Os Viajantes do Desconhecido

O canal Multishow abre caminho, há cinco anos, para uma nova forma de produção de conteúdo jornalístico. O programa Não Conta lá em Casa, produzido por André Fran, Felipe Ufo, Bruno Amaral (Pesca), Leonardo Campos (Leondre), os dois últimos deixam o programa na sexta temporada; e Michel de Souza (novo integrante), aborda temas polêmicos e instigantes pelo mundo. Quatro amigos viajam pelos mais diversos lugares não convencionais de turismo e visitação.

O jornalista, publicitário e apresentador André Fran esteve na PUCRS, dias 2 e 3 de setembro, para lançar seu livro Não conta lá em casa – Uma viagem pelos lugares mais polêmicos do mundo.

Um projeto de vida, um sonho e o trabalho que todos gostariam de ter. Assim Fran caracteriza a razão pela qual faz o programa. Foge de esteriótipos sociais, despadronizando o formato atual de jornalismo, ao passo que tenta com um simples gesto, salvar o mundo. “Se a gente pode servir de exemplo, é da maneira mais humilde possível,” completa.

Os episódios, do programa, contam histórias de vida, com seleção de lugares inusitados para se conhecer. No livro, no entanto, há diversas dicas de viagens para destinos de risco e curiosidade. Porém, o objetivo de Fran, tanto no livro como no programa, é não se referir aos lugares como pontos turísticos. Instigar o leitor a desbravar o mundo é a ideia. A mensagem difundida em cada destino transpassada é o essencial. A contribuição para um mundo diferente, voltando da viagem com fortes choques culturais é a potencialidade do Não Conta lá em Casa.

Ele contou, na entrevista, que para produção do programa já visitaram, pelo menos, 18 países, dentre eles Babilônia, Coréia do Norte, Miamar, Japão, Haiti, Israel-Palestina, Iraque. Observa-se que, os locais não são tão atrativos para passeio, mas provocam uma reflexão social importante. “Não é um programa meramente ‘uhul’ – vamos viajar”, brinca Fran.

Esse projeto mais ágil, uma programa que é um meio termo entre documentário e reportagem, tem a menção de atingir o público jovem. O que ele, orgulhosamente, diz que estão conseguindo, já que começam a sexta temporada nesse mês.

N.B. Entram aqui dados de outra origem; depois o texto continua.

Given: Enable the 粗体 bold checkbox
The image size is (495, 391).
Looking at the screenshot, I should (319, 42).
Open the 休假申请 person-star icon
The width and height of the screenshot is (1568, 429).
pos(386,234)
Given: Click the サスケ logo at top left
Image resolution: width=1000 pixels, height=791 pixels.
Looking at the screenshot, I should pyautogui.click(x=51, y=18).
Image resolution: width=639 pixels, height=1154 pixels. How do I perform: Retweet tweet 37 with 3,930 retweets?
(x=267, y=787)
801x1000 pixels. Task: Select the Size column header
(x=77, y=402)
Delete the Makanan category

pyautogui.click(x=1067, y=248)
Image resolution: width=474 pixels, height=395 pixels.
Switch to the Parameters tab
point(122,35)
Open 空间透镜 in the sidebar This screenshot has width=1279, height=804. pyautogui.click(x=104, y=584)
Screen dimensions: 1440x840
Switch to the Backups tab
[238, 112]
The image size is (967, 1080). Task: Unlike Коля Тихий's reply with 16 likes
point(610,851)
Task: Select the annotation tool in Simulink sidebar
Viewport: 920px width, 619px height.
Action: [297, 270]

Programas de entretenimento e conhecimento apresentam uma divergência em relação ao que seria considerado jornalismo convencional. Fran acredita que, pela edição e trabalho que realizam; pelas pautas serem atuais e instigantes; por abordar temas atemporais e o caráter noticioso, o programa tem um formato jornalístico. Por outro lado, o padrão reformulado, jovial, leve, original, criativo é o que posiciona o programa em um novo caráter de divulgação. Como ele mesmo diz, “não viajamos para produzir matérias, mas para conhecer, entender, mostrar e denunciar a realidade de lugares esquecidos pela mídia, ou de impacto social”.

O interesse em contar histórias curiosas faz dele empreendedor, aquele que tem uma ideia, um sonho que procura colocar em prática. “Não se trata de conhecer lugares, mas de conhecer pessoas”, acrescenta.

De forma mais simples possível, com visto de turista e apresentando diferentes pontos de vista com uma câmera, os repórteres e programa se consolidaram e permanecem atualmente. A intenção dos quatro amigos nunca foi aparecer, tanto que, como Fran sempre diz: “Nenhum de nós é nenhum galã de tv, gostaríamos de estar por trás das câmeras”.

Na oficina que realizou com alunos da Famecos, no dia 3 de setembro, Fran explicou como construir um projeto de programa para televisão. O jornalista e publicitário enfatizou como um pequeno olhar pode fazer diferença. “Me sinto realizado! É um sonho, sou afortunado, sem isso (o programa) não estaria completo”. Concluiu sua passagem por Porto Alegre deixando a mensagem de que pretende nunca se acomodar para conhecer as grandes causas da humanidade atual. “Os maiores clichês são também as maiores verdades”, completou.